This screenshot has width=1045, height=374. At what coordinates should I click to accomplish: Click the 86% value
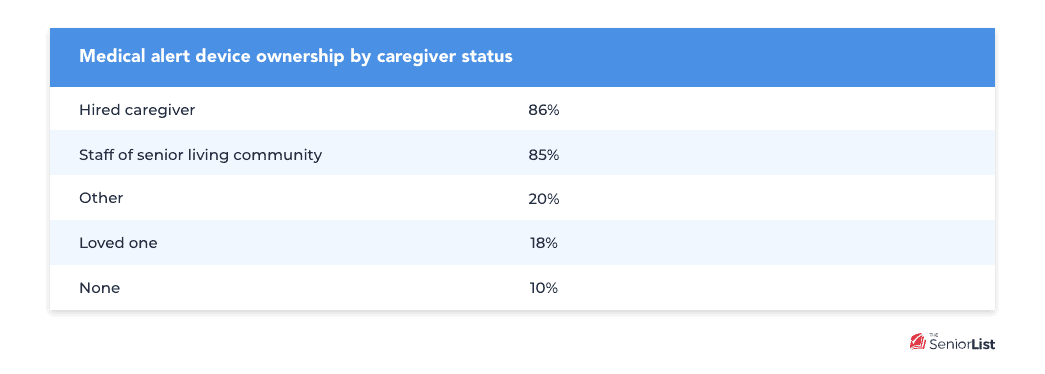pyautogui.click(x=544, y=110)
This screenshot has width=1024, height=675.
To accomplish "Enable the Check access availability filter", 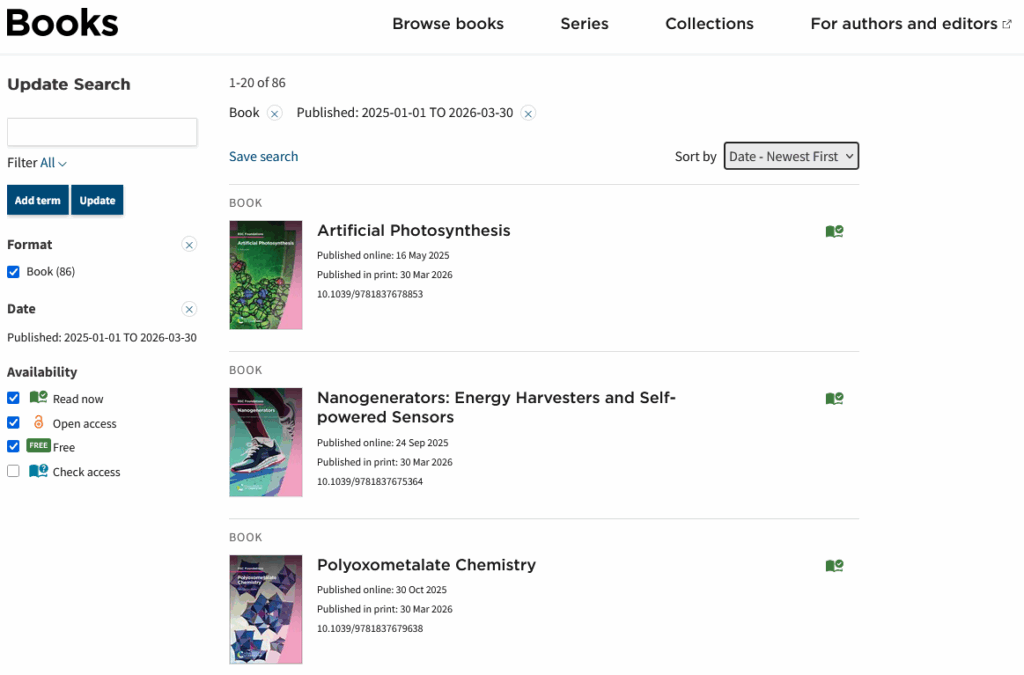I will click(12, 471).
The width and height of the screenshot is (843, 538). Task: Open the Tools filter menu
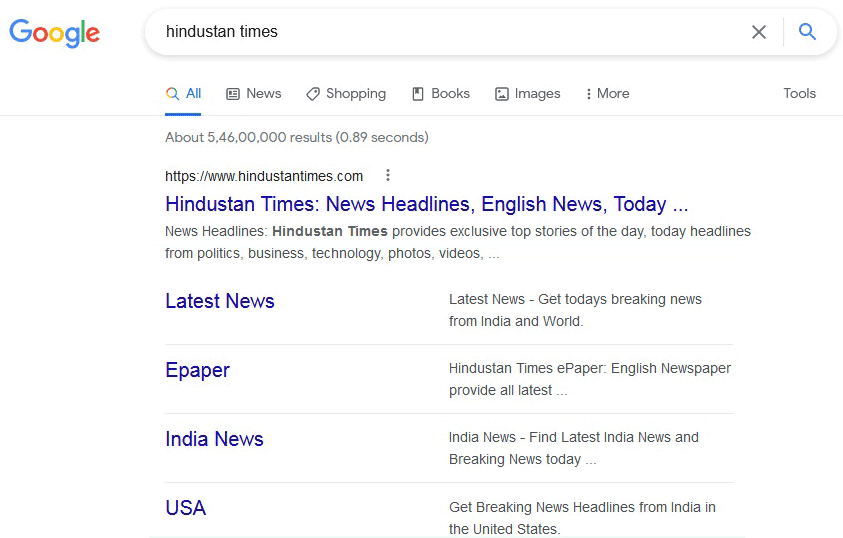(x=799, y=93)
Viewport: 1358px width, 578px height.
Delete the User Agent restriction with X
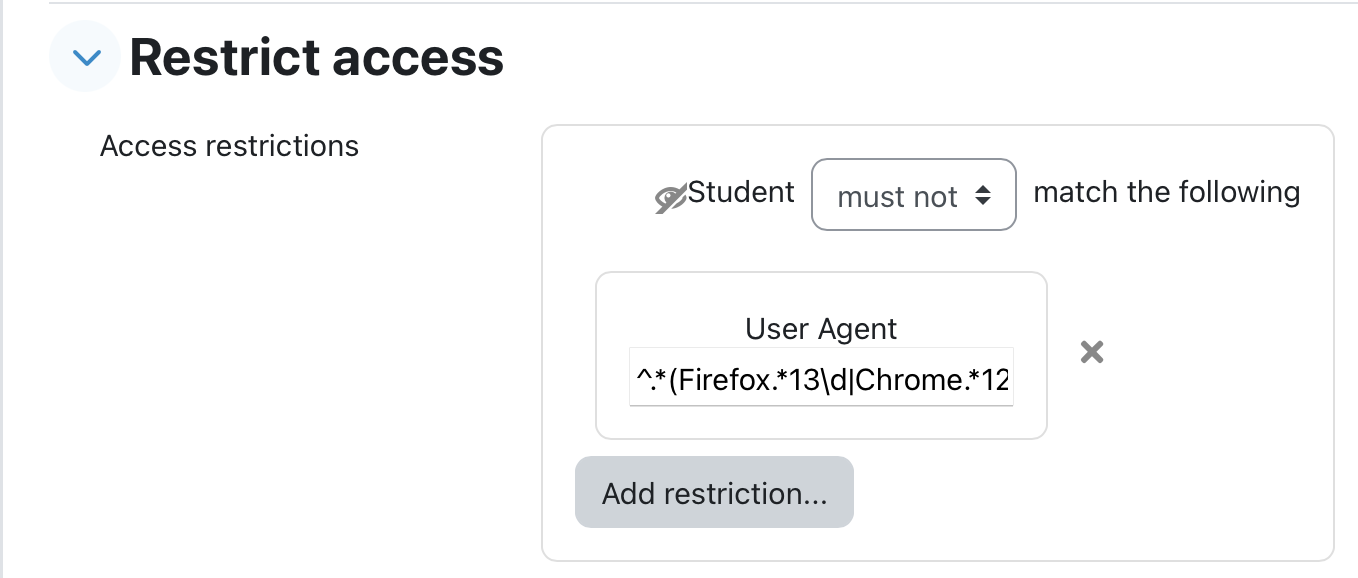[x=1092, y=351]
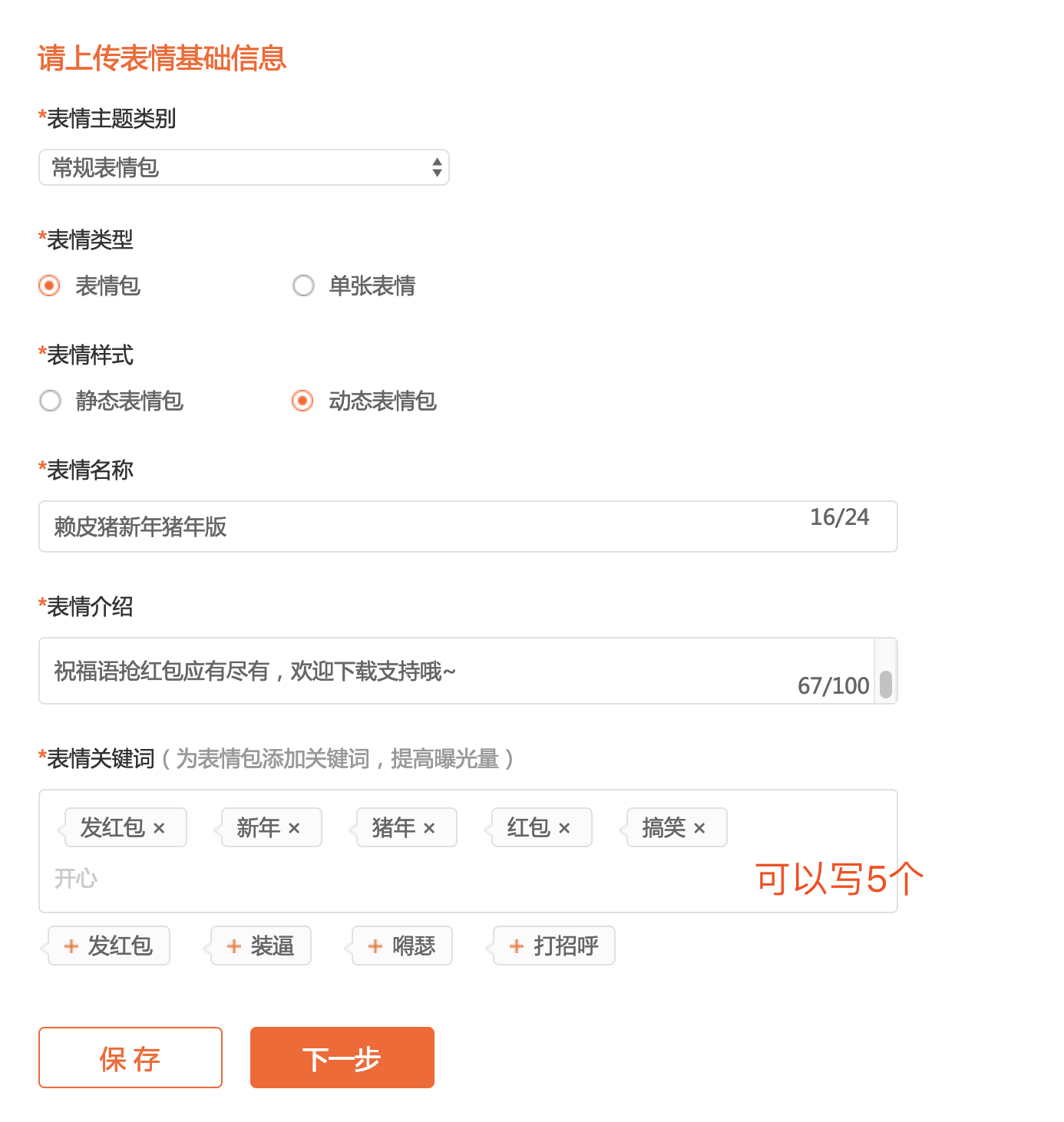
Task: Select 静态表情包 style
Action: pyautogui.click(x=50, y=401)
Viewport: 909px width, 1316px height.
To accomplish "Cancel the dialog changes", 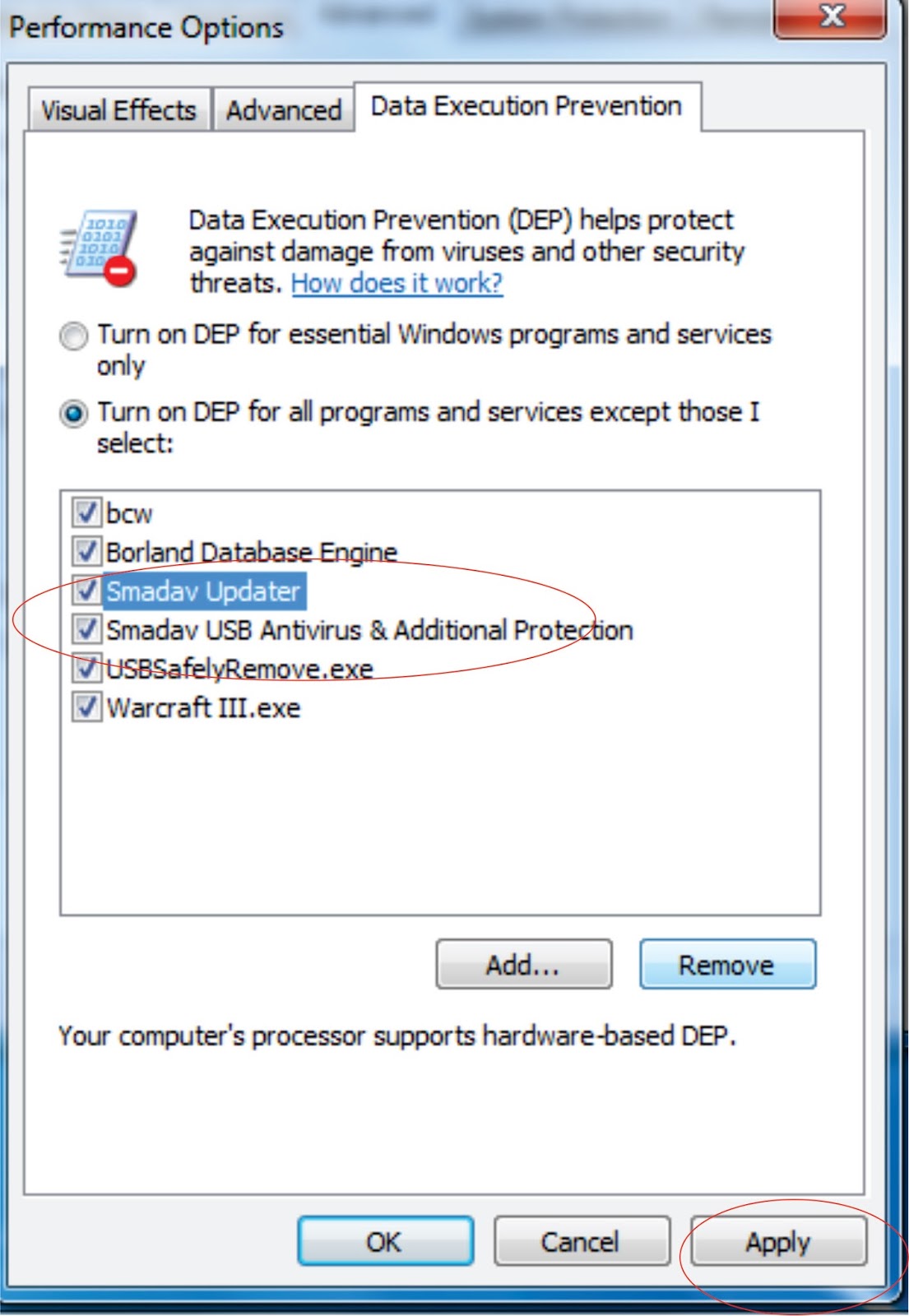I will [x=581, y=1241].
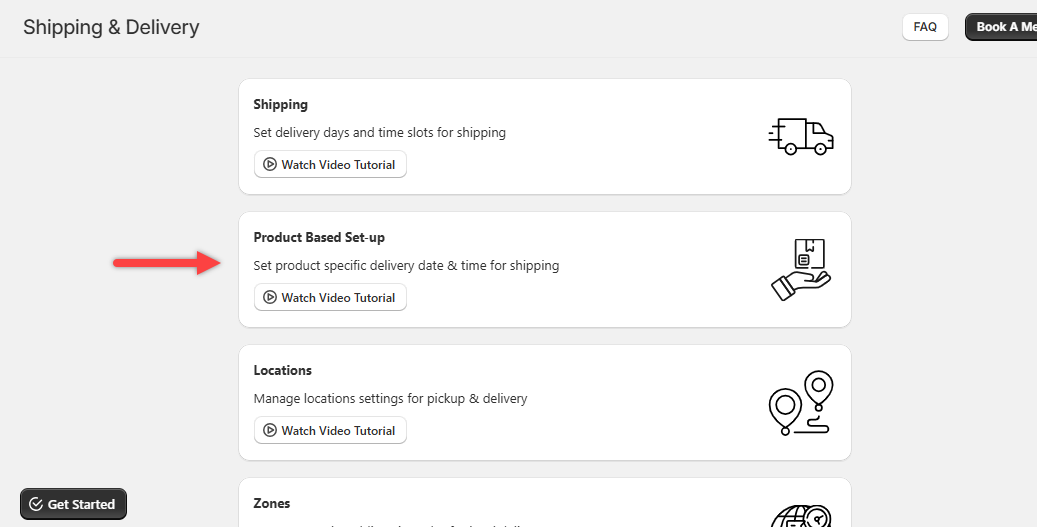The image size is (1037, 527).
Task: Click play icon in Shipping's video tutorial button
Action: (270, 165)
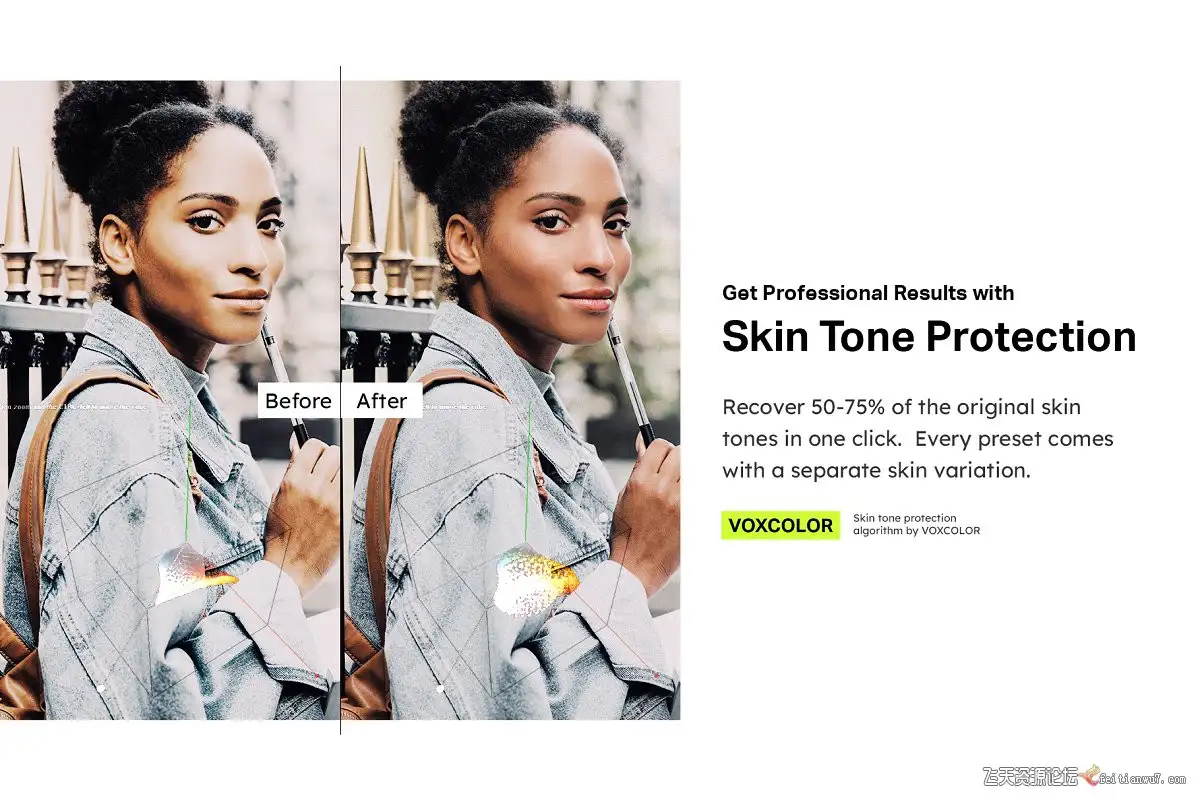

What you are asked to do => Copy each line of the entries in which the string "Viewport" is found.

Response to the exercise =>
Viewport: 1358px width, 578px height.
Viewport: 909px width, 1316px height.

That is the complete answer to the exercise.